Mr. Amaker also claims that defense counsel knowingly failed to make out writs for seven persons in an attempt to preclude the plaintiff from calling these witnesses at trial. (Amaker Aff. ¶ 1.) There is absolutely no support for the plaintiff's claim that Ms. Fitzgerald had any ill motive in failing to make out writs for any of these persons — Gregory Moses, Bruce Curry, Filberto Rivera, James Baggett, Ronald Cooper, Mr. Bowen or Mr. Marshal. First, the first five persons listed were never identified by the plaintiff prior to trial and thus there was no reason for defense counsel to make out writs for these witnesses on the plaintiff's behalf. (See Joint Pre-Trial Order dated Nov. 1, 2002, signed by the Court Dec. 10, 2002 ("Joint Pre-Trial Order").) Second, defense counsel did, in fact, make out a writ for Mr. Bowen under his current name, Aaron Nelson.*fn2 (See Writ of Habeas Corpus ad Testificandum for Aaron Nelson attached as Ex. C to Fitzgerald Decl.) Third, there is no indication that Mr. Marshall was in custody at the time of trial and thus no writ was required to obtain his testimony. (See Fitzgerald Decl. ¶¶ 6-7.) There is certainly no clear and convincing evidence of any material misrepresentation by defense counsel with regard to making any of these witnesses available at trial.

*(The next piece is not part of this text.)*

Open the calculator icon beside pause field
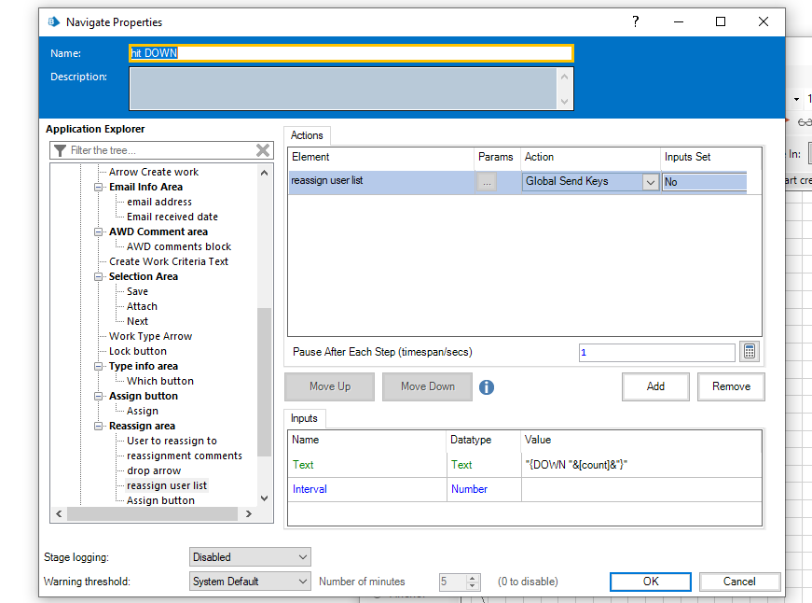 point(750,352)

The plaintiff alleges that he was arbitrarily prevented from presenting Dr. Richard Tobey as a rebuttal witness at trial. (Amaker Decl. ¶ 2.) Dr. Tobey treated C.O. Decker at St. Francis Hospital on November 4, 1995 for injuries C.O. Decker received when he was kicked by Mr. Amaker during the November 3, 1995 scuffle. (Tr. at 311-12; Physician Assessment dated Nov. 4, 1994 signed by Richard Tobey, MD ("Tobey Report") attached as Ex. A to Affidavit of Anthony D. Amaker sworn Mar. 3, 2003 ("Amaker Reply Aff.").) But at trial, plaintiff's counsel never sought to introduce Dr. Tobey's testimony or the doctor's report, which defense counsel had provided to the plaintiff on December 6, 2002. (Fitzgerald Decl. ¶ 17.) Moreover, when asked at trial about the size of the cut that he received from the kick, C.O. Decker testified, "I think it was, I don't know, quarter-inch, half-inch long, something like that. I can't say exactly the dimensions now." (Tr. at 313.) Contrary to Mr. Amaker's assertion that C.O. Decker's testimony was inconsistent with the doctor's report, Dr. Tobey in fact noted the existence of a "1 cm avulsion laceration below left eyelid" in his assessment. (Tobey Report.) Neither the Court nor Ms. Fitzgerald played any role in the plaintiff's failure to present Dr. Tobey or C.O. Decker's medical records in rebuttal. Thus, there could be no exceptional circumstances associated with this unproffered testimony and unproffered evidence that would be cause to vacate the jury verdict.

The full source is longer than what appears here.